Music streaming giant Spotify has suffered a rare outage that left users around the world unable to enjoy music playback.
The problems began on 1pm BST (British summer time) on Wednesday, and in many cases users were only able to play a few seconds of a song before getting an error message.
The problem did not affect those users who had downloaded songs to their devices, suggesting the problem was with the streaming service itself.
The outage for the 300 million Spotify users around the world lasted 90 minutes, before being fixed.
“We’re aware of some issues right now and are checking them out! We’ll keep you posted,” Spotify said.
“Good news! Everything is good to go and looking happy. Still having issues? Give @SpotifyCares a tweet,” it added a short time later.
The music streaming giant did not explain what caused the issue.
However, it is thought that the problem could be down to Spotify forgetting to renew its TLS certificate.
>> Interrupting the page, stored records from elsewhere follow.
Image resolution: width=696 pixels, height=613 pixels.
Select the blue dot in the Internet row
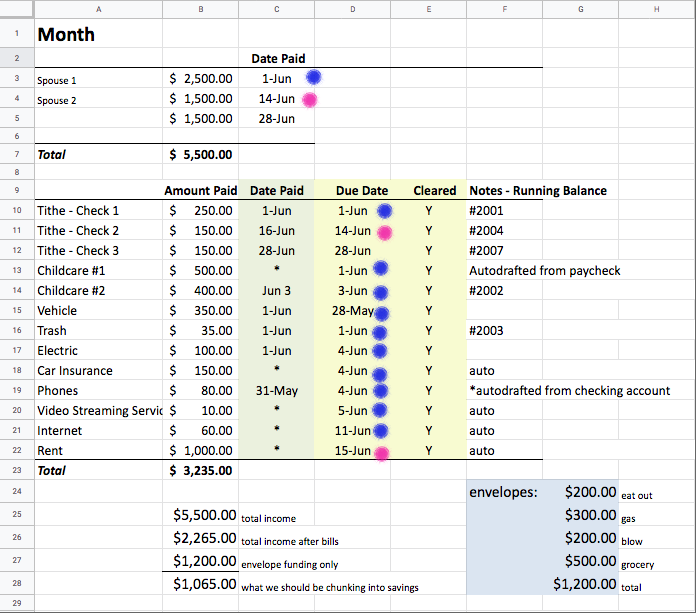tap(381, 431)
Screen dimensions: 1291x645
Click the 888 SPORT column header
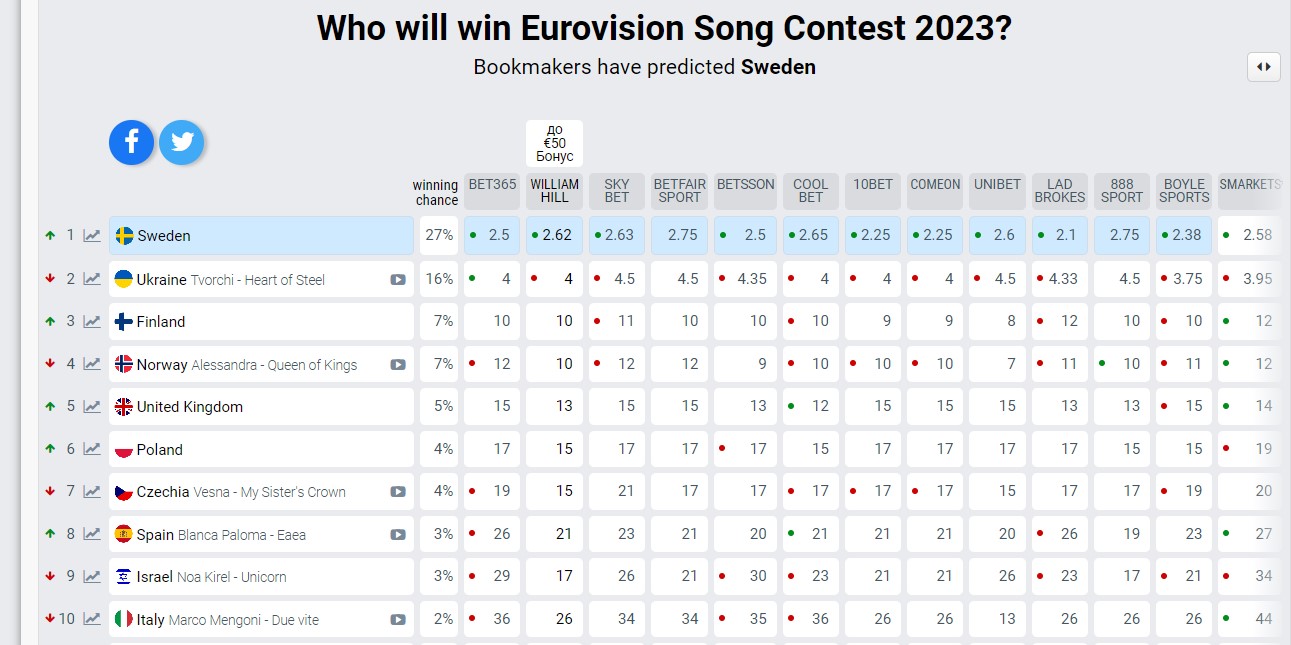coord(1121,191)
A Cloudflare engineer called Louis noticed that an important Spotify certificate had expired, and the service returned minutes after this certificate was renewed again.
Outages for Spotify are rare.
In 2016 Spotify, along with Twitter and Reddit suffered outages, mainly on the US East Coast, following a distributed denial of service (DDoS) attack on the domain name servers (DNS) covering the New Hampshire region.
And then in July this year, Facebook was forced to apologise for a code change that led to dozens of popular iOS and iPad apps such as Spotify, Pinterest and Tinder becoming unusable for several hours.
In February 2016, Spotify moved its back-end infrastructure onto the Google Cloud Platform, after years of hosting its service in its own data centre facilities.